Then, it was straight on to Frettabladid, who had been in talks to merge with Posthusid Arvakri, but a reporter told me Baugur's Jón Ásgeir Jóhannesson had paid off a big debt for the paper (also previously controlled by a Bagur-led consortium) and now probably owned it. I was asked to verify the situation with the editor-in-chief, Jón Kaldal, who said he was uncertain about the actual ownership structure and could I please check with his boss Ari Edwald (clarified here).

Editor-in-chief Reynir Traustason of DV, a tabloid, was also rather unclear on the specifics of the ownership issue, but said the paper was working to cut all its connections to Baugur.

"Our sugar daddies are dead"
"In Iceland we are a split nation," the DV-editor explained: "there are those who follow David Oddson [head of the central bank] and those who are against him. Same for Baugur's Jón Ásgeir Jóhannesson. We have our own word for those who follow Jón Ásgeir: Baugsmidlar.

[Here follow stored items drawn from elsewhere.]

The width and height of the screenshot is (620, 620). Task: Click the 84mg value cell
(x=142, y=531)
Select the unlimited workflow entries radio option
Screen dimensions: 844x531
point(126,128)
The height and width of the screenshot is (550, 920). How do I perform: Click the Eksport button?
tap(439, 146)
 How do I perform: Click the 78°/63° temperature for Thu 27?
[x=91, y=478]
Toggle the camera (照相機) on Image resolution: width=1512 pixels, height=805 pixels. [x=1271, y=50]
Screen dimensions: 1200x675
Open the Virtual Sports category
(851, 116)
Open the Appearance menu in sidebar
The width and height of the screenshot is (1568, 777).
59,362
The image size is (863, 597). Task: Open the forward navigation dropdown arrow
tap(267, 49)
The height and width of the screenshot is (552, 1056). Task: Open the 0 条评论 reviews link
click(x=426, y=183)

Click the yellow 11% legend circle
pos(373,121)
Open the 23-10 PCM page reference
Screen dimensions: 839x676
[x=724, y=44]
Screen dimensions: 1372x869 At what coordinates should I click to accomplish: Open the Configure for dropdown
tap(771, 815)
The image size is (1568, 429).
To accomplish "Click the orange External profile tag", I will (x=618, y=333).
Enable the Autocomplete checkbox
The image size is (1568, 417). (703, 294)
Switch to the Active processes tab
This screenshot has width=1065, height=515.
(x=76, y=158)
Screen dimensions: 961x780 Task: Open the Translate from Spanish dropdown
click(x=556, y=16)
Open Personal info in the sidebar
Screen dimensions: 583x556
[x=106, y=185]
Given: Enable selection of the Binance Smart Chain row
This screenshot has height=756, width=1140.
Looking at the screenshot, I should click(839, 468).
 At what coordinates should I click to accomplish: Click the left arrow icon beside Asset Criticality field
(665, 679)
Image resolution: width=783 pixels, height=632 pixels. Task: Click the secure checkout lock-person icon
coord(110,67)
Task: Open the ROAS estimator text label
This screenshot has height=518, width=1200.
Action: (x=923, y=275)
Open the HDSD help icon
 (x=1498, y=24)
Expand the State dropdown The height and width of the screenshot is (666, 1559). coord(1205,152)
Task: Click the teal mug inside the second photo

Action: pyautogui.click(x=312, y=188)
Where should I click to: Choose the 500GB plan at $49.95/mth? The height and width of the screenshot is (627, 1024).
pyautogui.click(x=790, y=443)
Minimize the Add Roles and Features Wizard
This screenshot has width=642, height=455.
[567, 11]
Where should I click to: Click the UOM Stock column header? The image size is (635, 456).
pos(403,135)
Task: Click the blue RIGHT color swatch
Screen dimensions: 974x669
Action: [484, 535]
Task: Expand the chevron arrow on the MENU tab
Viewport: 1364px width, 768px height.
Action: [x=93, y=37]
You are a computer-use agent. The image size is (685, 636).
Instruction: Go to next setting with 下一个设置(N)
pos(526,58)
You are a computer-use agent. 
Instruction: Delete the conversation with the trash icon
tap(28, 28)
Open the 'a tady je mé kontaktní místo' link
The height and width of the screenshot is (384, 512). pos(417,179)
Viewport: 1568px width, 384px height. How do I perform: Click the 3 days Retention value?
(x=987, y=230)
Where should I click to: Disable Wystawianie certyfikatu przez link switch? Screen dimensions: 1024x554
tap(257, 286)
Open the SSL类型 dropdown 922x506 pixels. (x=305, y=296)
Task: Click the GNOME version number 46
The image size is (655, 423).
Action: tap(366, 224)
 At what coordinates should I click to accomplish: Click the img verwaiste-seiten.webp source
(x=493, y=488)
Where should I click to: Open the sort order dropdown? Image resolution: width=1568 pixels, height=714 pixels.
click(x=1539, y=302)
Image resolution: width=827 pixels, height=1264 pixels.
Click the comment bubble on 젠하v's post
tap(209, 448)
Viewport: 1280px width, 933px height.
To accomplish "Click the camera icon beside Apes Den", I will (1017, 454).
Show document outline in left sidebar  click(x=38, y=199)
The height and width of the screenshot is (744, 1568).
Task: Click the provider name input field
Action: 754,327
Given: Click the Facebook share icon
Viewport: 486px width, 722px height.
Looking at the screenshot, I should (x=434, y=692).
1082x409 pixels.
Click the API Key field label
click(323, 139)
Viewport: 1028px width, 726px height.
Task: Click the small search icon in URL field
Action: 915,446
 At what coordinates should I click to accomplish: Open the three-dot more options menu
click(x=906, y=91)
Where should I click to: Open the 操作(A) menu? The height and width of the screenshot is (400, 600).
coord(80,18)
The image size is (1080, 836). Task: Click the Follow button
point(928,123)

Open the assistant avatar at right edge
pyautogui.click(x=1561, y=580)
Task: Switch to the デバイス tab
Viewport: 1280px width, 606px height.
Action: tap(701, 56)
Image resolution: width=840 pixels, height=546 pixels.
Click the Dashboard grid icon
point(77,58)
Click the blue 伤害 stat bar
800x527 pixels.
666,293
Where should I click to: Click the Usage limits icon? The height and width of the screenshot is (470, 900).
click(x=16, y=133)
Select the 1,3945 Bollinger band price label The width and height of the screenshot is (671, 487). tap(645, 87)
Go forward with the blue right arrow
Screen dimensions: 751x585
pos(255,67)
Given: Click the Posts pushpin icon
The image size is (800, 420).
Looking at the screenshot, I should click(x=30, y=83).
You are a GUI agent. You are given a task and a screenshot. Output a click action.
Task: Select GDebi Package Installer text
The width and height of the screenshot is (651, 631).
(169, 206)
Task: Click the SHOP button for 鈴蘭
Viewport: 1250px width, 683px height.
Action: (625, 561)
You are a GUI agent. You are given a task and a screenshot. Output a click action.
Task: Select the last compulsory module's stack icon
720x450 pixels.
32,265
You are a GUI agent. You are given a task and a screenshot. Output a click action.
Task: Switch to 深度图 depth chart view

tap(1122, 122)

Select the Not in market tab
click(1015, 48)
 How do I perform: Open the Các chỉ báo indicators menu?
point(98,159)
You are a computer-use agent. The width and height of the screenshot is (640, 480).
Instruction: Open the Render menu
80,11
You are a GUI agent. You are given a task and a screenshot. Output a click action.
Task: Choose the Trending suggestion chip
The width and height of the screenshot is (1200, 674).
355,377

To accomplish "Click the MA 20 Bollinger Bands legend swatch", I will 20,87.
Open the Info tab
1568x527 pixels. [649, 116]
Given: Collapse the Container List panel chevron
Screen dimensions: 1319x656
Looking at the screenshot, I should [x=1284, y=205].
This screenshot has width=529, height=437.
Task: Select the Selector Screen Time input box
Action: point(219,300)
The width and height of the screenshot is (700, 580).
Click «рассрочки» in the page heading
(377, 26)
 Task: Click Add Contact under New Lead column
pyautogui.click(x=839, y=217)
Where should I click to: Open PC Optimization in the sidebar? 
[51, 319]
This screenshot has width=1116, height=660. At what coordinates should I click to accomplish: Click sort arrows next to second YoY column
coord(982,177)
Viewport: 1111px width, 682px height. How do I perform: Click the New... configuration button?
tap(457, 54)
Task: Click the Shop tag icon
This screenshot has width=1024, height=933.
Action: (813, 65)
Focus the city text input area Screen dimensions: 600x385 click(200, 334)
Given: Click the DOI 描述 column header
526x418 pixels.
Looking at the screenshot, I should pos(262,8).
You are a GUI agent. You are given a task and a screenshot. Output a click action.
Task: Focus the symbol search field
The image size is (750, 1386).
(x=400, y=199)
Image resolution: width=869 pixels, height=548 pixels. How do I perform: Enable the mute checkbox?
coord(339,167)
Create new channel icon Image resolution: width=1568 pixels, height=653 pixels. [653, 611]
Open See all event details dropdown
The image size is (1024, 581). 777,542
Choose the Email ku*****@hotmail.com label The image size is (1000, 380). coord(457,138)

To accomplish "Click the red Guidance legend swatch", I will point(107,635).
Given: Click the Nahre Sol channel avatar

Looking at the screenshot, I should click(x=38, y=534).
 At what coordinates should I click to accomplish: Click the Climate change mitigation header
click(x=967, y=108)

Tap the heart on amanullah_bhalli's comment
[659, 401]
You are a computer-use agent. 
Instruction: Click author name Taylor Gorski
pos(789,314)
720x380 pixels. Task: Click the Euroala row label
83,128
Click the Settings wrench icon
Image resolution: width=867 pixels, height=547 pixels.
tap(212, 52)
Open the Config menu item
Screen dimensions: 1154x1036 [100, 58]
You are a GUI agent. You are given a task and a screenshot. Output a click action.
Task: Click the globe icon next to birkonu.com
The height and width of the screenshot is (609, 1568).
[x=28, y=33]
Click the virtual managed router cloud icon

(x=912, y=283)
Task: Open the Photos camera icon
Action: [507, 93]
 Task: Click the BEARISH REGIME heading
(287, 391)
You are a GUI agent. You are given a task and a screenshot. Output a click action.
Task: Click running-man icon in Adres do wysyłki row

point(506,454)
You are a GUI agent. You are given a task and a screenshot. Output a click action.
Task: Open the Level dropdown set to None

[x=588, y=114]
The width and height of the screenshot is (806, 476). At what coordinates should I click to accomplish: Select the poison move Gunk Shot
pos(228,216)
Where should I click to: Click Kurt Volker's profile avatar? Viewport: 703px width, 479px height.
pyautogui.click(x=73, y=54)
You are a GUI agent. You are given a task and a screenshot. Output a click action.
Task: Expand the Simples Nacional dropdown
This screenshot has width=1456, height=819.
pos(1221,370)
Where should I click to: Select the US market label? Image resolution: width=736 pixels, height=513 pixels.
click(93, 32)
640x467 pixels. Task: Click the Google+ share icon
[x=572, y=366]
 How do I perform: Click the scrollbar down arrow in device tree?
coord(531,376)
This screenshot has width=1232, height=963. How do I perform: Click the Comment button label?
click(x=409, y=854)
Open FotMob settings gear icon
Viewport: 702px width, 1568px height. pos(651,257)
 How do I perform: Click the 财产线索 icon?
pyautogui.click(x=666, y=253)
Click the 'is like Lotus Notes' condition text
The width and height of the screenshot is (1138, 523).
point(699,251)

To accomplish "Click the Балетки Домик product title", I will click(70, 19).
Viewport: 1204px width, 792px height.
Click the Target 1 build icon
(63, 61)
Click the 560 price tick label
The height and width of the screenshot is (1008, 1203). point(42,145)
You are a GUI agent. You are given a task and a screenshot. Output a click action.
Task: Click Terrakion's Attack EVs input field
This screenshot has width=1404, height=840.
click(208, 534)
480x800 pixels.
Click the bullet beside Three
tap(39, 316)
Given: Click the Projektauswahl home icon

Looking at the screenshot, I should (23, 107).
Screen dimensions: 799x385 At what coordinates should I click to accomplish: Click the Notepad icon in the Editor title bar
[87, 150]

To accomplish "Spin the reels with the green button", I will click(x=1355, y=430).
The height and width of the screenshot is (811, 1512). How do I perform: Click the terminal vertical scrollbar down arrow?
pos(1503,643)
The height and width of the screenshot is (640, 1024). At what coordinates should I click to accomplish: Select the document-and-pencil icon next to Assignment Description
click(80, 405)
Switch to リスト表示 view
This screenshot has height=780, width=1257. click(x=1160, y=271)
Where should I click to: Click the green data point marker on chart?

Incidentally, the taxi driver who recommended I get in touch with Traustason in the first place, claimed Iceland was controlled by Baugur - due to its dominant role in Icelandic media.

"You know, the sugar daddy behind DV and Fréttablaðið was Baugur, but the sugar daddy behind Morgunbladid was Björgólfur Guðmundsson? Every media here has its problem. We had Jon Asgeir, they have Björgólfur, said the tabloid editor:

Like alcoholics on detox
"Cross-ownership has been a big problem in the media here. Now everyone is on his or her own because our sugar daddies are dead. Every company which gets money out of the blue gets sick, so Icelandic media was very sick. Now we have to stand on our own feet. We are like alcoholics on detox," he asserted.

Some would of course argue that is descriptive of the state the entire country is in, due to easy and high-risk credit (such as foreign currency loans), but my mind also jumped to a similar sentiment by Clay Shirky, from this interview:

A lot of working journalists, and especially print journalists, are in the position of being sort of kept women. They don’t really understand where the money comes from but, you know, their particular sugar daddy seems pretty flush, so they just never gave it much thought. And then one day the market crashes and they suddenly discover, “Wait a minute, we were a business? And our revenues had to exceed our expenses every year? Why wasn’t I informed?"

In DV's case, Traustason explained that with its sugar daddies dead, the tabloid had to downsize from 48 to 24 pages and cut about ten journalists. "Now we can probably live," he said, adding that 40 per cent of the paper's revenues came from advertisement, and it was hard to get as companies were collapsing, falling over, all around them.

Who's to blame?
Also, like all over the Westerns world, the Icleandic are asking why the media didn't spot the storm brewing - except, with the country in such a mess, much more so than in other countries. "Only in May, we covered the government's report on the good health of the economy," said Kaldal, who admitted media was guilty, but said; "We are guilty of believing hype, but that's a guilt the whole society should shoulder. The state is the one who really failed."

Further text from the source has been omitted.